RSA 227-B:6 requires the state to protect the summit’s “unique flora and other natural resources.” The state is operating under a master plan written in 1970, before awareness of climate change. Directives from that master plan to identify and protect mountain flora and preserve summit environs remain unimplemented.

Mt. Washington is home to the largest and most significant tract of alpine tundra east of the Mississippi River. The state has conducted no monitoring of the impacts of congestion or climate change on fragile alpine flora and fauna. Due to climate change, the tree line in the Presidential Range has advanced uphill at a rate of about a foot a year over the past four decades. Alpine tundra area has diminished by about 4%, and could eventually be driven off Mt. Washington.

The March 4th announcement of the Lizzie Station Project caught the supervisor of the White Mountain National Forest, the major abutter of the Cog and State properties, by surprise. That day, Sarah Stewart, Commissioner of the Department of Natural and Cultural Resources, a participant in the secret negotiations with the Cog, expressed the hope that the Lizzie Station proposal would increase summit visitor numbers. (Vol. 3 ‘Timeline, Lizzie’s Station’)

The Lizzie proposal upended the Mount Washington Commission’s (MWC) work on a new master plan. Immediately, it sped up the process. On June 10, lacking a quorum, the MWC decided to release a draft plan for public comment.

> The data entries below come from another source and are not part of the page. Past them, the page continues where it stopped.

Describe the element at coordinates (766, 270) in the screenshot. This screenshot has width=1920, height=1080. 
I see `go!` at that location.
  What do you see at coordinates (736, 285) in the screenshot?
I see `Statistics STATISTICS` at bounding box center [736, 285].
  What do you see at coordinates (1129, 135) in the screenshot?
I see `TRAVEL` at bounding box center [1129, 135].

Several commission members and public observers had demanded that the MWC establish a moratorium on new development and launch an independent, comprehensive environmental and climate assessment, before writing the new plan.

Elements of that assessment must include: the current status and potential threats to the alpine tundra, the threats posed by climate change, and a determination of the number of visitors the summit can handle without being degraded (its carrying capacity). On June 10, MWC Chairman, Senator Jeb Bradley, without any discussion, rejected these calls.

The July 5 draft master plan (MP) was written in ignorance of current ecological and climate conditions on Mount Washington and its summit. The draft MP does not mention the Lizzie Station proposal or call for a thorough assessment of its ecological and climate impacts. The draft is silent on requiring future environmental monitoring.

Two of the three public representative seats on the commission are currently vacant. No ecologists or climate scientists serve on the MWC. Several commission members, including the state and the Cog, have clear conflicts of interest.

The state relies on selling fast food and cheap souvenirs to fund park operations. The commission gave no serious consideration to limiting motorized visitors or hikers to reduce congestion, trampling, and carbon emissions.

The public is the true owner of both the state park at the summit and the surrounding White Mountain National Forest. 20,000 people signed a petition opposing further development of the summit region in the three weeks following the March announcement.

Here’s what you can do. Attend a public hearing or submit written comments. Tell the commission to reject the Lizzie Bourne Station development; conduct a thorough, independent, environmental and climate assessment of the summit region and all of Mt. Washington before starting the master plan; institute a complete moratorium on development until the completion of the environmental and climate assessment and master plan; and reject the entire July 5, 2022 draft master plan.